Scheduling conflicts do occur, says Dan Schnur, who served as communications director for John McCain’s 2000 campaign but is not working for any candidate seeking the White House in 2008. But, he says, “the bigger priority something is, the easier it is to overcome those conflicts.”
Romney has been running away from his more moderate record as governor of Democrat-heavy Massachusetts, and seeking support from the conservative wing of the Republican Party. So, says Schnur, Schwarzenegger’s endorsement may not be as pivotal to Romney as it is to Giuliani or McCain, who both have support among party moderates.
“The two of them have positioned themselves in entirely different corners of the Republican Party,” says Schnur of Romney and Schwarzenegger. “Romney is likely the least post-partisan of the top-tier candidates.”

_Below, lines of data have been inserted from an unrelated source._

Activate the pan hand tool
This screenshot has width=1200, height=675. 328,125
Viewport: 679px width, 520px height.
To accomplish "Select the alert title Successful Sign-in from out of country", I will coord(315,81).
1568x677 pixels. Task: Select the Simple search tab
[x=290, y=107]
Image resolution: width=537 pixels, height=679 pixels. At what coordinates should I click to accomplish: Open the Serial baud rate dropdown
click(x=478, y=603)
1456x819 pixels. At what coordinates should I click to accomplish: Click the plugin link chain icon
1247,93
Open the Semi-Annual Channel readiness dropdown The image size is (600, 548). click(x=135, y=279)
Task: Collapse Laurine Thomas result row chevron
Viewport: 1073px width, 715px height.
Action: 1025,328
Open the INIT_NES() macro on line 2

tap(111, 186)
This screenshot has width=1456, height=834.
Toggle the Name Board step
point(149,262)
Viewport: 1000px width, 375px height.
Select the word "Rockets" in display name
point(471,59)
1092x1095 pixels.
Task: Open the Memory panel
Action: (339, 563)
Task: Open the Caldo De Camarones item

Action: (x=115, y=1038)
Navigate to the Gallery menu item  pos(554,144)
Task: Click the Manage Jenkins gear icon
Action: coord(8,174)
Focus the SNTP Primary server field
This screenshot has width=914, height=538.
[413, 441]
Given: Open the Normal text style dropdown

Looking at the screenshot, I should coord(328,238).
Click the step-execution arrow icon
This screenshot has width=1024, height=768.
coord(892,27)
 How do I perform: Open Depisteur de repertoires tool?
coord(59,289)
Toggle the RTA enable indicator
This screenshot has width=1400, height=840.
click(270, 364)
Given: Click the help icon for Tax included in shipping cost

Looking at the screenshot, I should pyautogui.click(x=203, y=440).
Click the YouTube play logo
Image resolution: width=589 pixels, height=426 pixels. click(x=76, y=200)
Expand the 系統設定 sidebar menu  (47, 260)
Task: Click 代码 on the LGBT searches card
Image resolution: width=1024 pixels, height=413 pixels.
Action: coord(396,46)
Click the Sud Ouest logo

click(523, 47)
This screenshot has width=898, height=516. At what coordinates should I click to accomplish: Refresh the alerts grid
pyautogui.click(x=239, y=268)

In fact, one of the governor’s most outspoken Republican critics, Mike Schroeder, has announced his support of the former Massachusetts governor.
McLear says Schwarzenegger has had a phone conversation with former Arkansas governor Mike Huckabee, and welcomes the ear of any of the GOP presidential hopefuls.
“The governor wants to talk to all of the candidates about issues that affect California,” he says. “He wants to talk about health care reform, climate change, greenhouse gas emissions – the things that are important to California.”
But one California Republican said there is little to be gained by Romney seeking the Schwarzenegger endorsement. “They don’t see him as critical,” the adviser said. “There’s no real benefit to the Schwarzenegger endorsement in terms of grass roots. There’s no political organization that you inherit.”
Romney’s three-day trip to the Golden State was a whirlwind fundraising and endorsement-gathering trip. While in California, Romney released a list of finance chairmen for his campaign, a list that included former Assembly Republican Leader Scott Baugh, who is now chairman of the Orange County Republican Party.
“Gov. Romney is a turnaround specialist,” said Baugh in explaining his support of Romney. “He has great skills in turning around large, complicated messy situations, and I think we have several of those facing our country today.”
Ackerman said about 20 members of the Legislature came to hear Romney’s pitch for support to Republican lawmakers. And while Ackerman says he has not yet made up his mind about who to back, he said Romney “made a very good presentation, and I think he will be a great candidate.”